“Affascinante ricostruire epoche che non esistono più: il cinema ha questa potenzialità, dare al pubblico spunti di riflessione su passato”. Così la regista Susanna Nicchiarelli presenta La scoperta dell'alba, la sua opera seconda tratta dal romanzo omonimo di Walter Veltroni e in concorso al Festival di Roma.
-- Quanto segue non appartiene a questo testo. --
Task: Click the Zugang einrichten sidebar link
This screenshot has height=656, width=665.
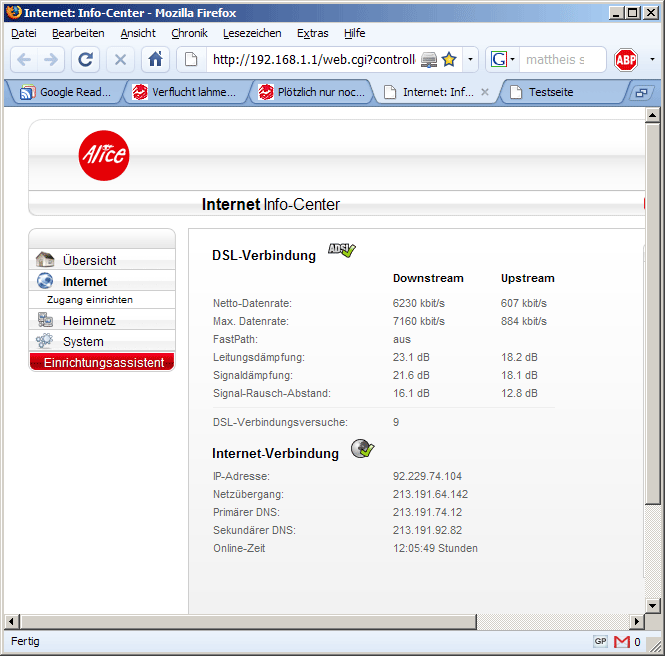Action: point(90,300)
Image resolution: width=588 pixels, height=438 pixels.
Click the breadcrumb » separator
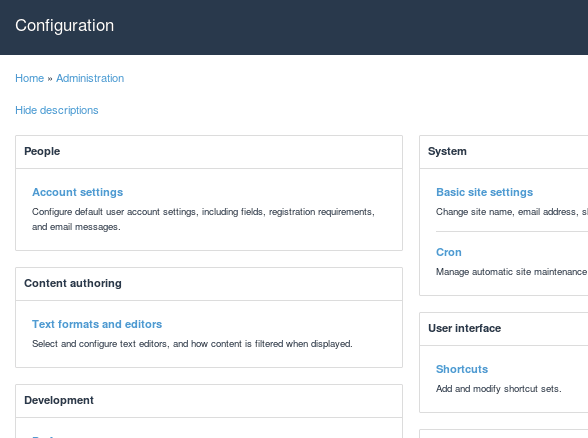(x=50, y=79)
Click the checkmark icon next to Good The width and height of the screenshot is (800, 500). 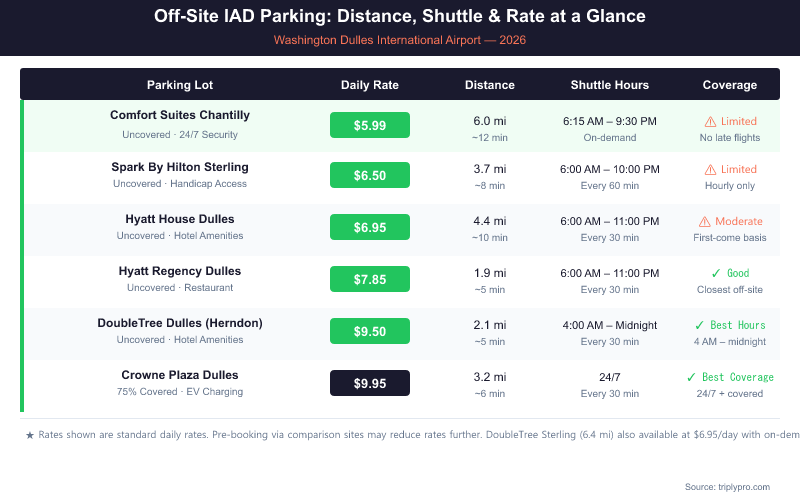click(x=715, y=273)
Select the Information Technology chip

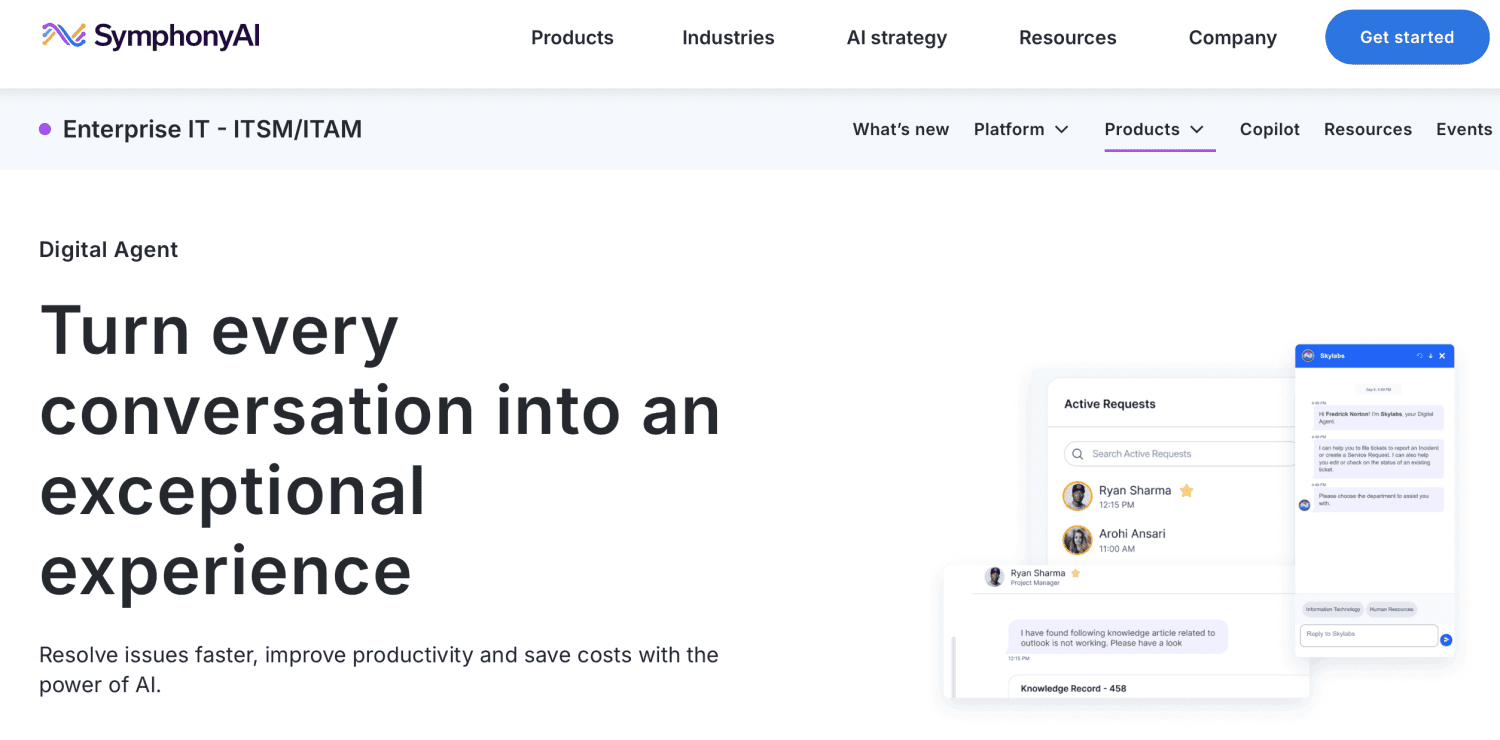pyautogui.click(x=1333, y=609)
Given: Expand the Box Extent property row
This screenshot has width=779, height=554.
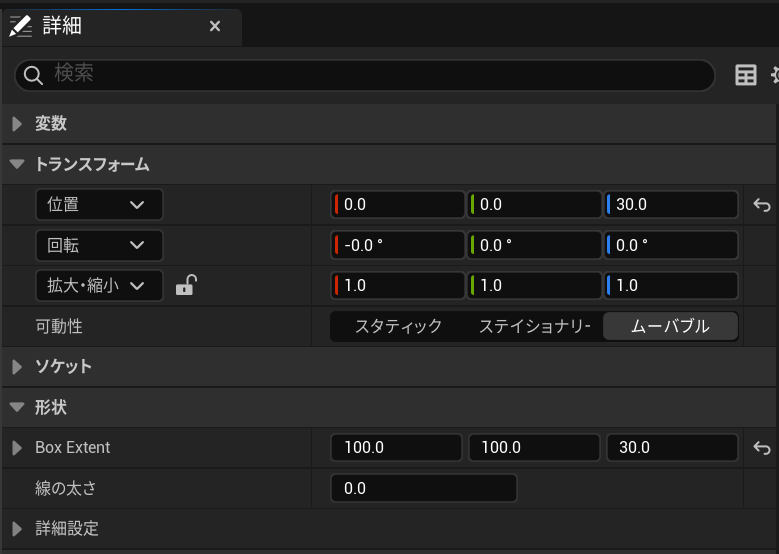Looking at the screenshot, I should pyautogui.click(x=17, y=448).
Due i periodi storici del ping-pong temporale: nel 1981 a Roma il prof. Mario Tessandori muore tra le braccia del collega Lucio Astengo colpito dalle Brigate Rosse; 30 anni dopo le figlie di Astengo, Caterina (Margherita Buy) e Barbara (la Nicchiarelli), mettono in vendita la casa al mare, e partono i ricordi, legati alla sparizione del papà 30 anni addietro. Caterina compone sul vecchio telefono il numero di quella che fu la loro casa romana, e incredibilmente le risponde la voce di una bambina: è lei stessa, dodicenne, 30 anni prima.
Nel cast anche Sergio Rubini, Gabriele Spinelli, Lino Guanciale e Lina Sastri, il film coprodotto da Fandango e Rai Cinema arriverà nelle nostre sale il 10 gennaio: “Cercavo soggetti fantastici o fantascientifici, Domenico Procacci mi ha suggerito il libro, e - dice la regista di Cosmonauta - sono rimasta colpita da questa storia da film americano, che ricorda la seconda serie di Ai confini della realtà, Spielberg e Howard. Mi sono entusiasmata, e l'ho cambiato per renderlo mio: a Veltroni è piaciuto tantissimo il soggetto che ho scritto, e non ha fatto alcuna interferenza. Rispetto al libro, ho cambiato il sesso del protagonista, che ora è una donna, ho ritardato la data delle telefonate dal ‘77 al 1981, un'epoca mia, perché volevo lavorare sui primi anni '80, un'età di passaggio tra la fine degli anni di piombo e un periodo di maggiore e forzata spensieratezza, tra punk e video in tv”.
“Ricordi quei momenti, stavo a Roma ed era una città molto diversa da adesso: posti di blocco, grande paura, smarrimento, eventi drammatici che accadevano senza capire perché, ma che hanno strutturato quel che siamo oggi”, dice la Buy, mentre Rubini, che interpreta il suo fidanzato, sottolinea come “il revisionismo sia una pratica molto pericolosa e diffusa nel nostro Paese, ma bisogna farci i conti e non inventarsi che le cose siano andate in modo diverso. E' interessante che sia una giovane donna come Susanna a ricostruire quegli anni, mentre chi li ha vissuti è affetto da pentitismo o quant'altro”.